**EXERCISE:** Copy out the material word for word, from the line with "Given: Select the 'liceum, klasa 4' tag" through the end of the material, and leave the pictures out.

═══ DATA ═══

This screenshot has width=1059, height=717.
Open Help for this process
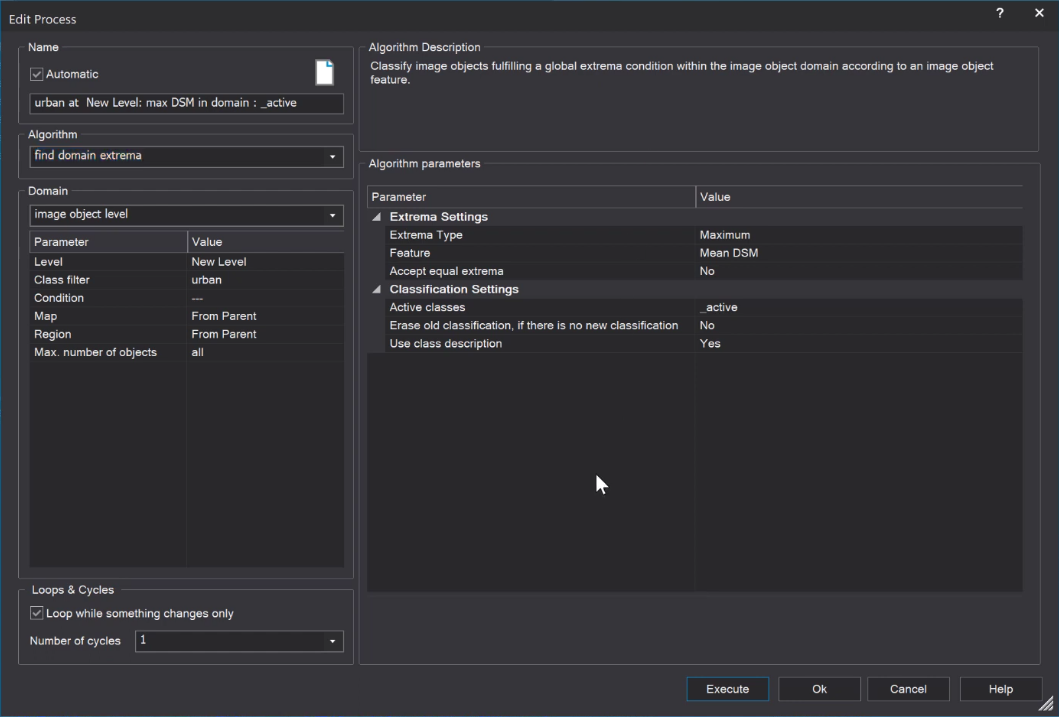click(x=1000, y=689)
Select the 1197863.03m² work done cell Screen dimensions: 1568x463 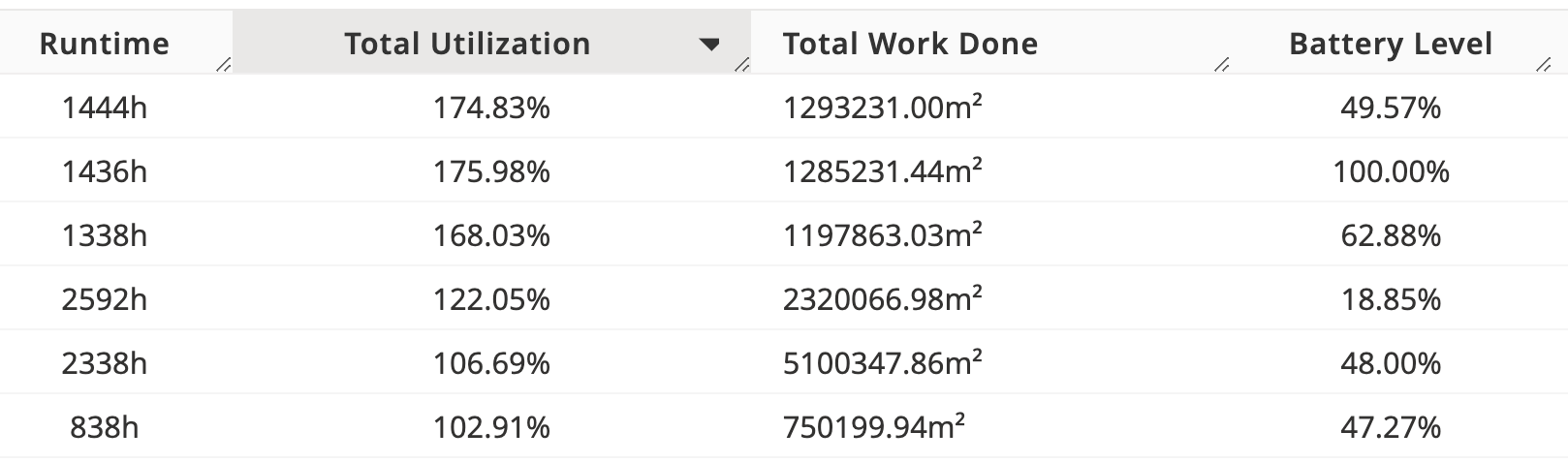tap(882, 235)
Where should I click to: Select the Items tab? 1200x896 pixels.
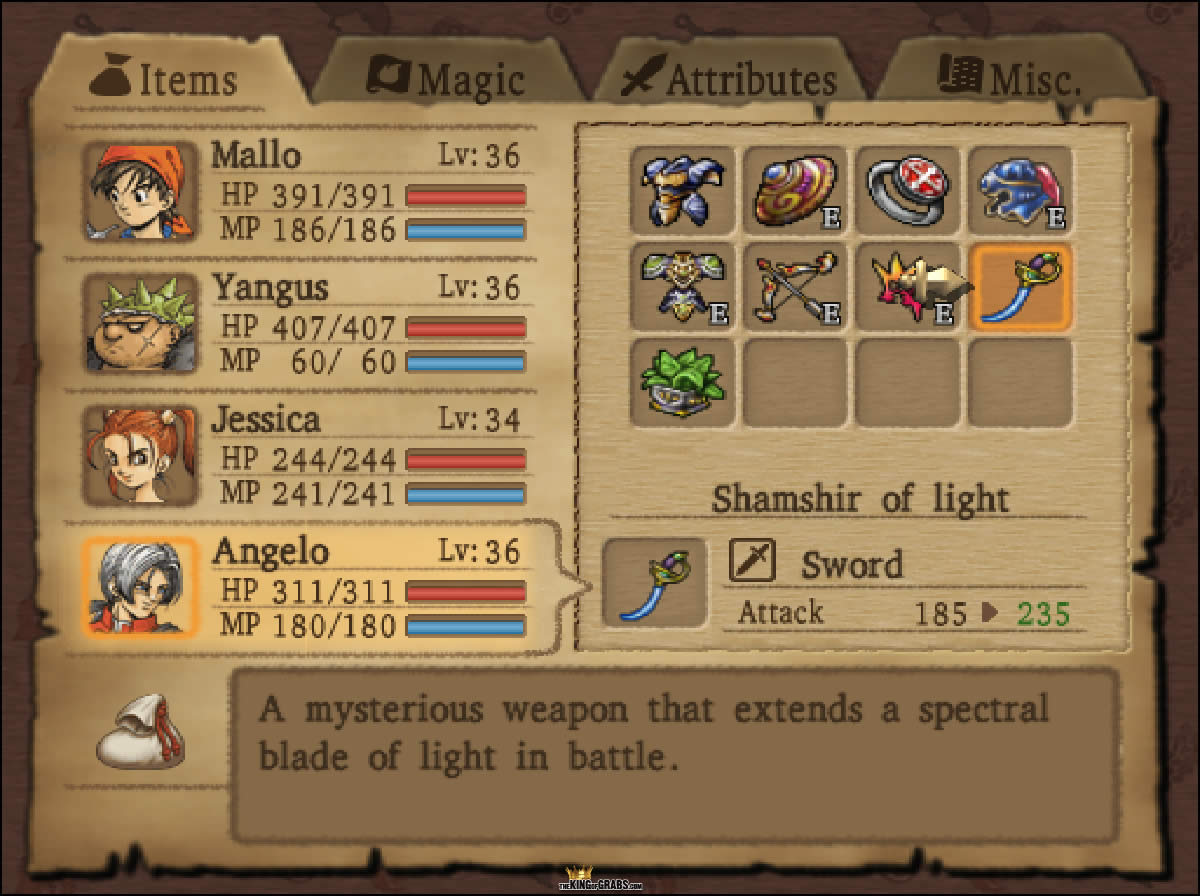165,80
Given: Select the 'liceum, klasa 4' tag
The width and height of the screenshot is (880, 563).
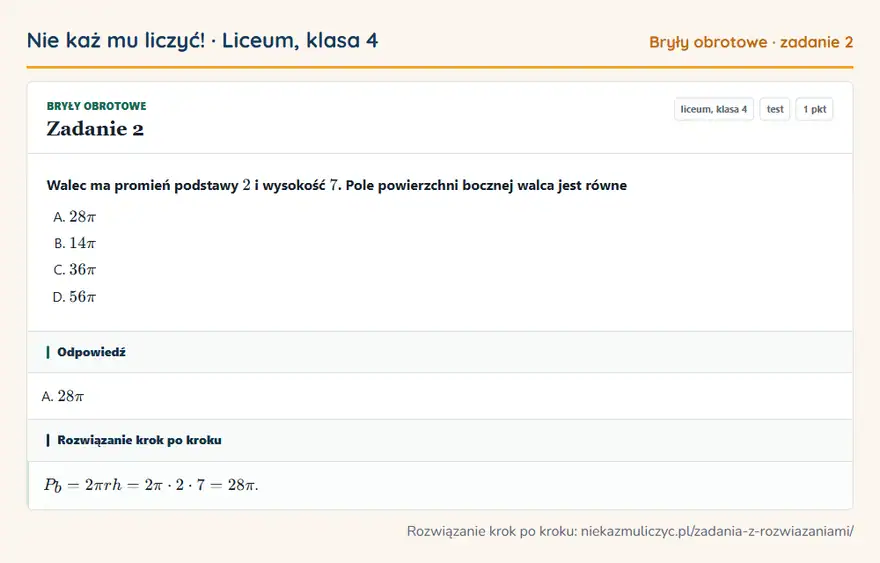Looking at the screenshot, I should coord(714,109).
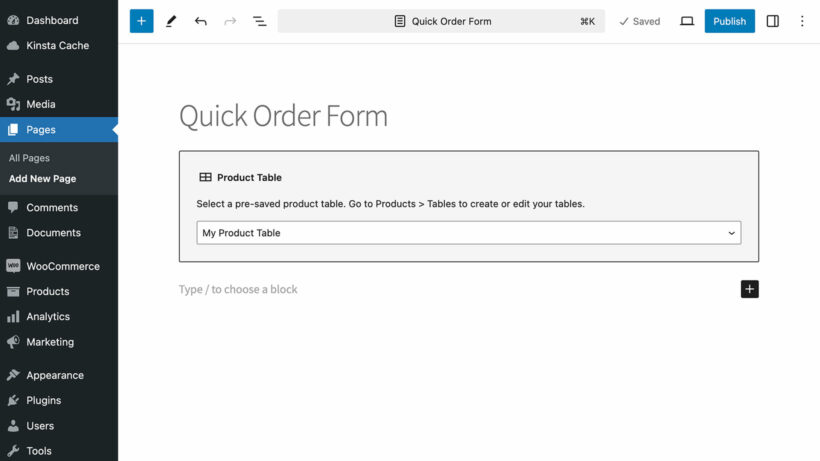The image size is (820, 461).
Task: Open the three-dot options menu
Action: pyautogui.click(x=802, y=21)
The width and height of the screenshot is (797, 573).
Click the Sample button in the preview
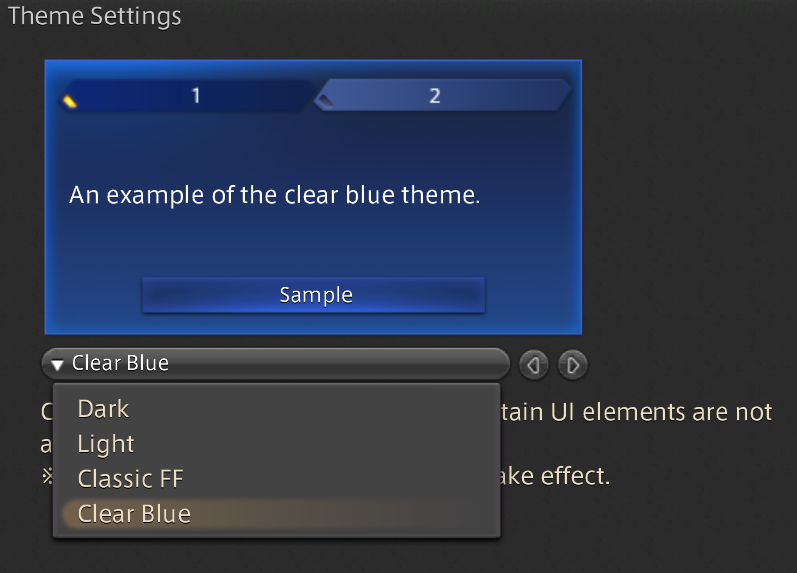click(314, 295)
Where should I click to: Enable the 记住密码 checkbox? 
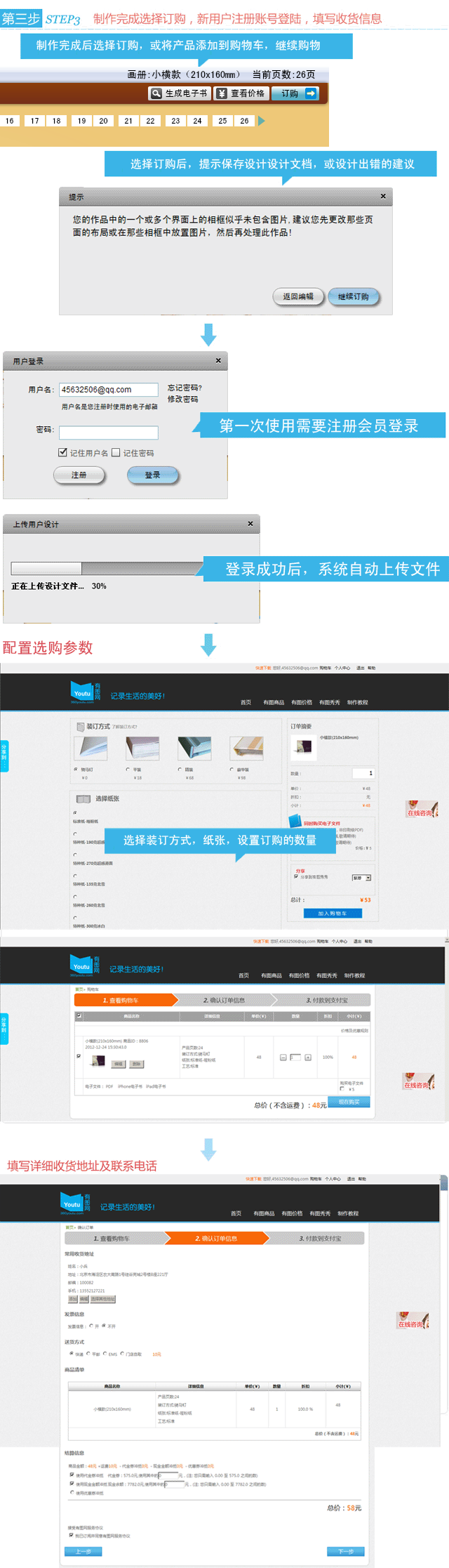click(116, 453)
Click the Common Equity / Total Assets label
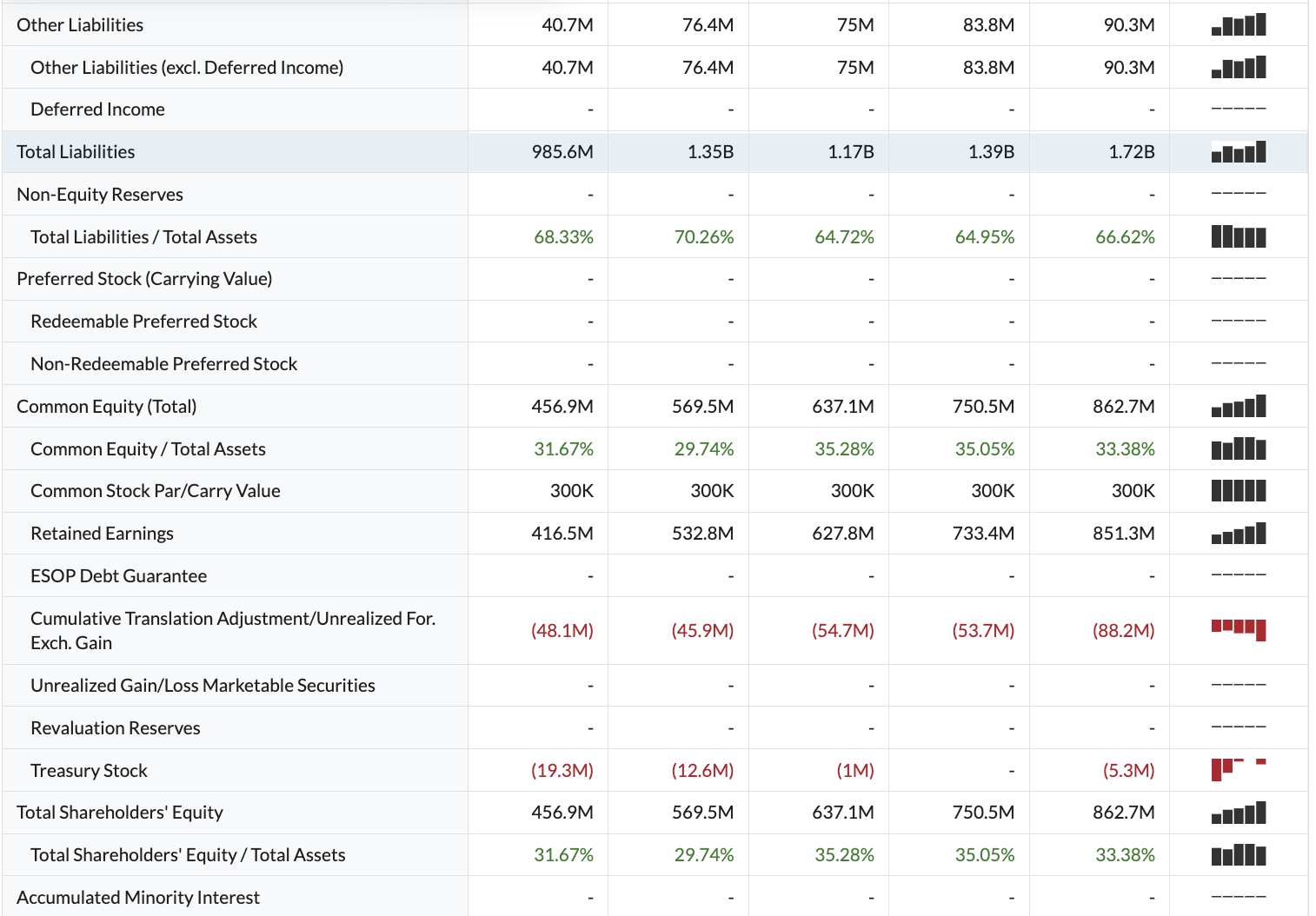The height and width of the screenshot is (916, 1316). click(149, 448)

═══

**EXERCISE RESPONSE:**
Given: Select the 'liceum, klasa 4' tag
The width and height of the screenshot is (880, 563).
Looking at the screenshot, I should coord(714,109).
The image size is (820, 461).
Task: Open the three-dot options menu
Action: pyautogui.click(x=802, y=21)
The width and height of the screenshot is (797, 573).
Click the Sample button in the preview
click(314, 295)
Where should I click to: Enable the 记住密码 checkbox? 
click(116, 453)
Click the Common Equity / Total Assets label
The height and width of the screenshot is (916, 1316). click(149, 448)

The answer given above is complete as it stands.